* Given problem *
Locate each line in the listing below that contains the string "Click" and copy those lines.

* Input rows *

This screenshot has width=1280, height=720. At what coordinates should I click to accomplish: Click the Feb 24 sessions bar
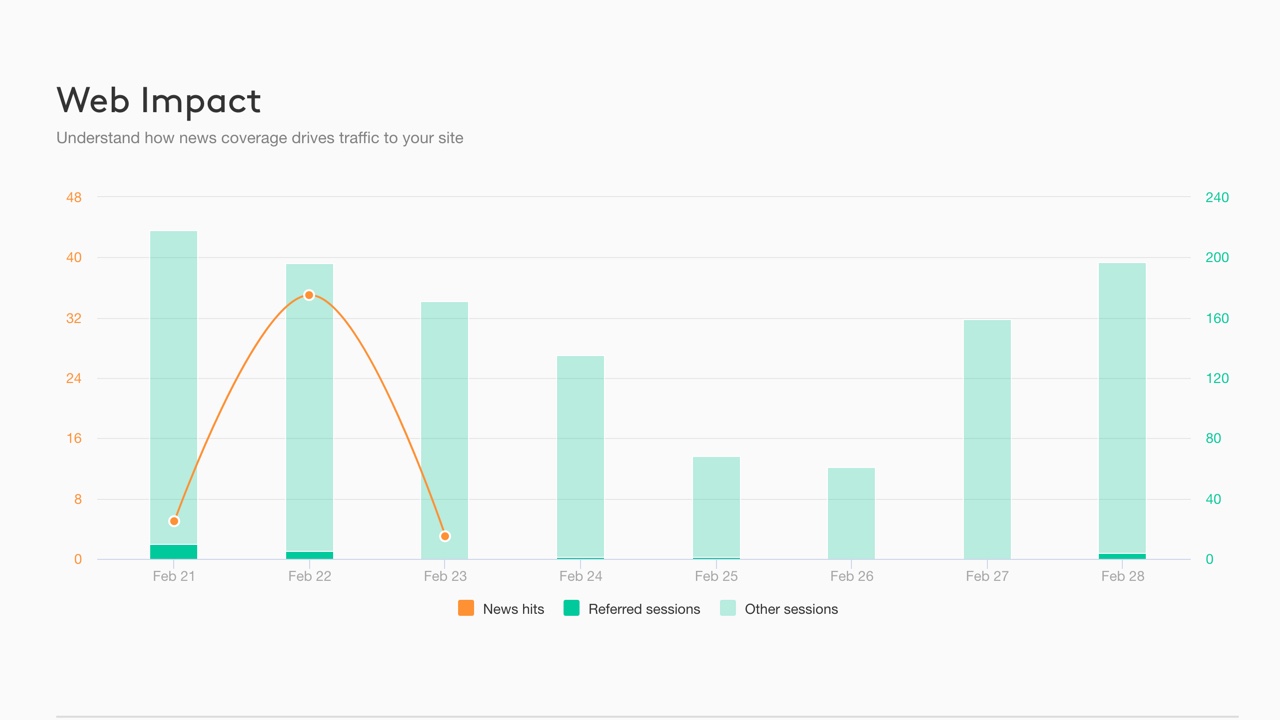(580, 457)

==

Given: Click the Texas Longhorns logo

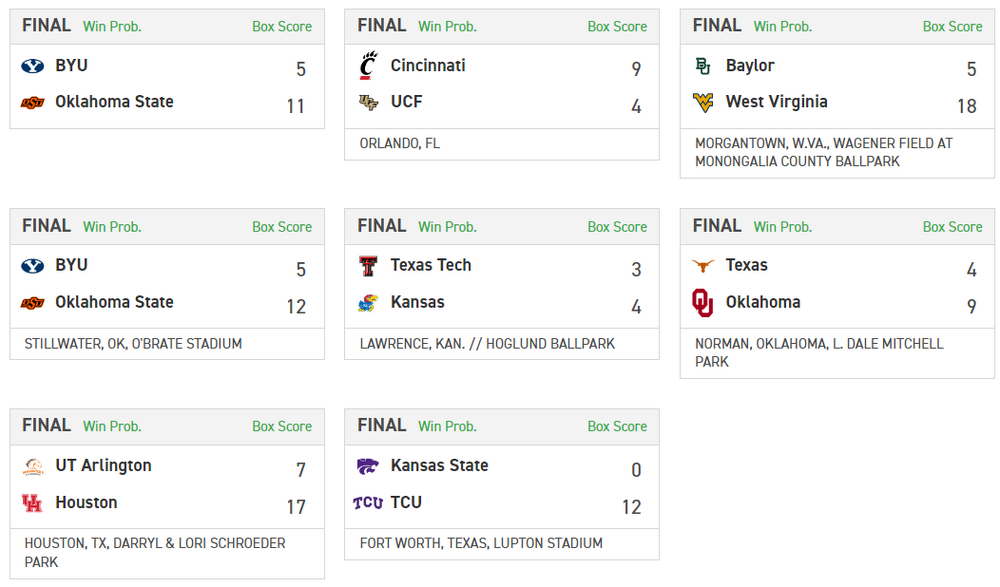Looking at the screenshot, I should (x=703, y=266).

--

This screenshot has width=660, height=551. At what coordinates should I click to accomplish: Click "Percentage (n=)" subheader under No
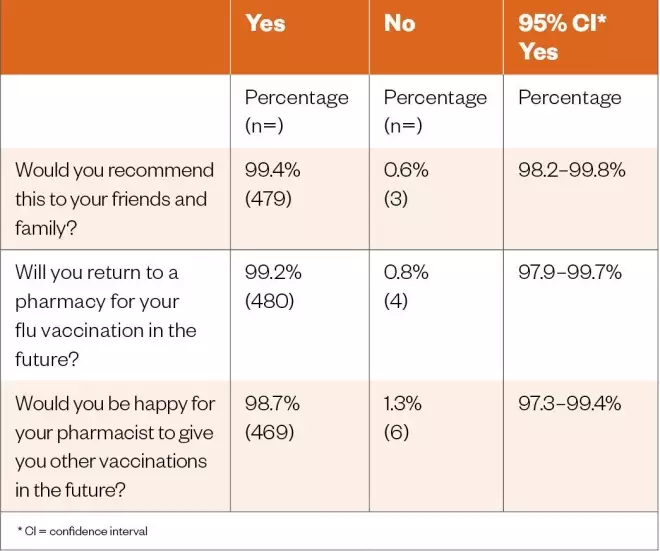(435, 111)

* Answer to this task *
This screenshot has width=1280, height=720. At what coordinates should I click to accomplish: Click the Feb 24 sessions bar
Given: Click the Texas Longhorns logo
This screenshot has width=660, height=551. At what coordinates should I click to accomplish: Click "Percentage (n=)" subheader under No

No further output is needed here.